CNA G brought the Hoyer lift to the resident's bedside. Hoyer sling attached to the Hoyer and both CNAs assisted R21 into the wheelchair. CNA E removed gloves and put on new gloves without hand hygiene between glove changes. CNA E then wiped left down with sanitizer wipes. Both CNAs performed hand hygiene after removing their gloves and exiting the room.

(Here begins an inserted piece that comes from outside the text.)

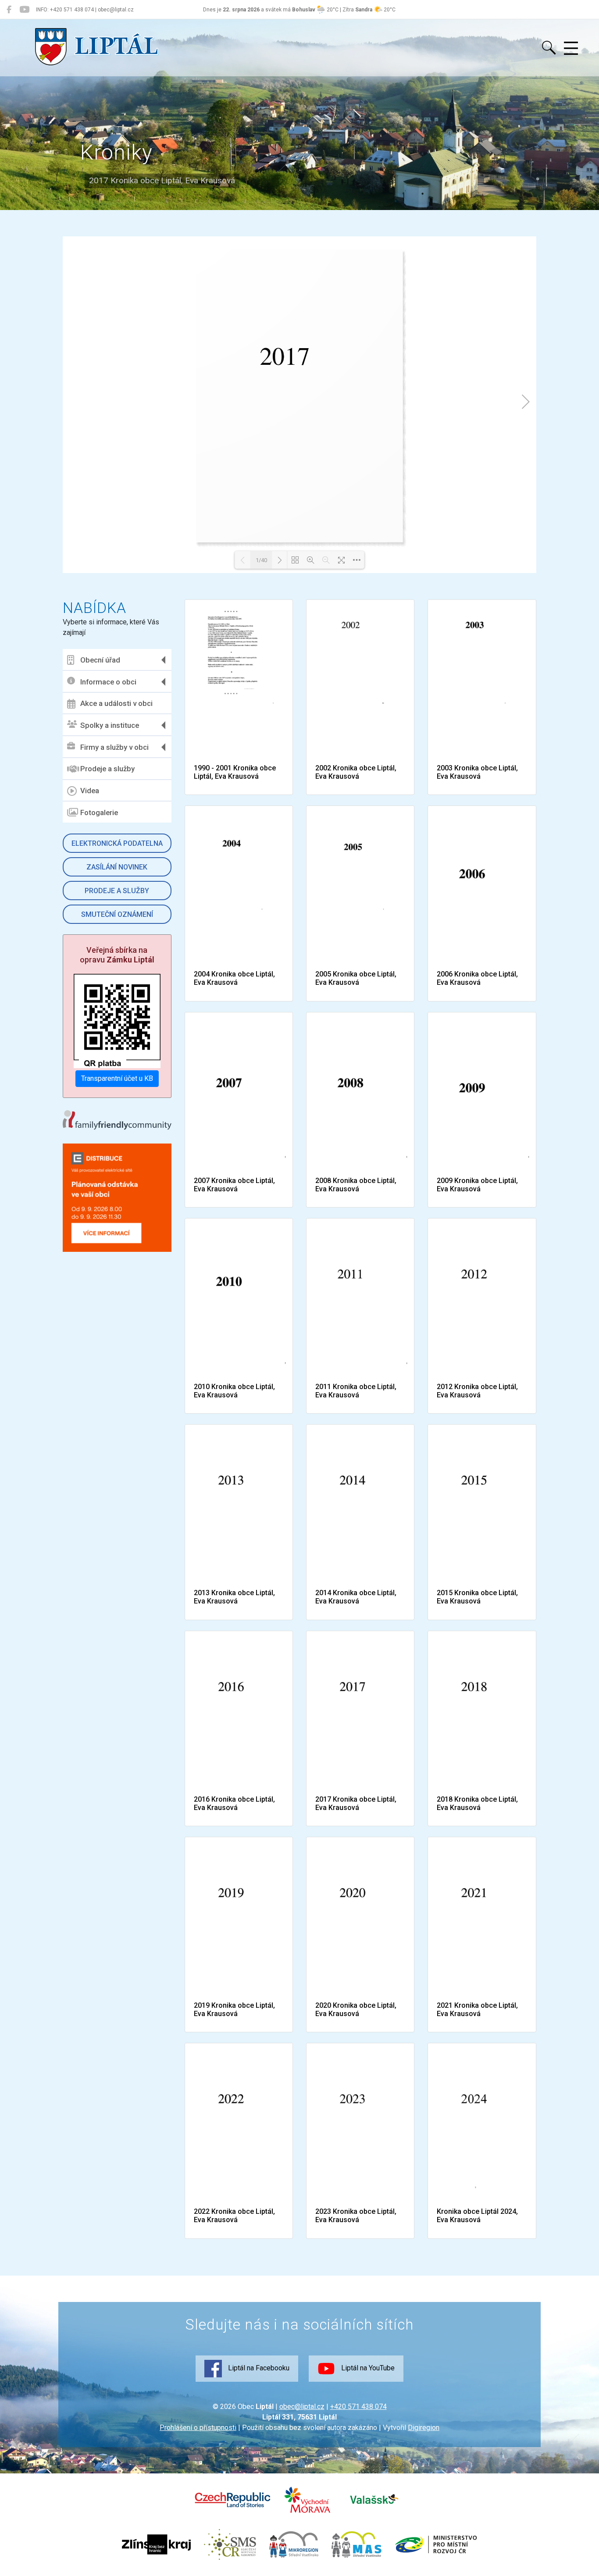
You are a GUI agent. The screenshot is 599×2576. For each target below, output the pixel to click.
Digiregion (423, 2427)
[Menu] (571, 48)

On 03/28/24 at 8:00 AM, Surveyor interviewed Director of Nursing (DON) B, explaining the observations made during morning cares on R21 with no hand hygiene between gloves changes. DON B stated, This should not be. The staff should all know that hand hygiene is the standard of care.
On 03/28/24 at 8:47 AM, Surveyor asked CNA F, What do you do just before putting on gloves or immediately after taking off your gloves? CNA F replied, I would use hand sanitizer.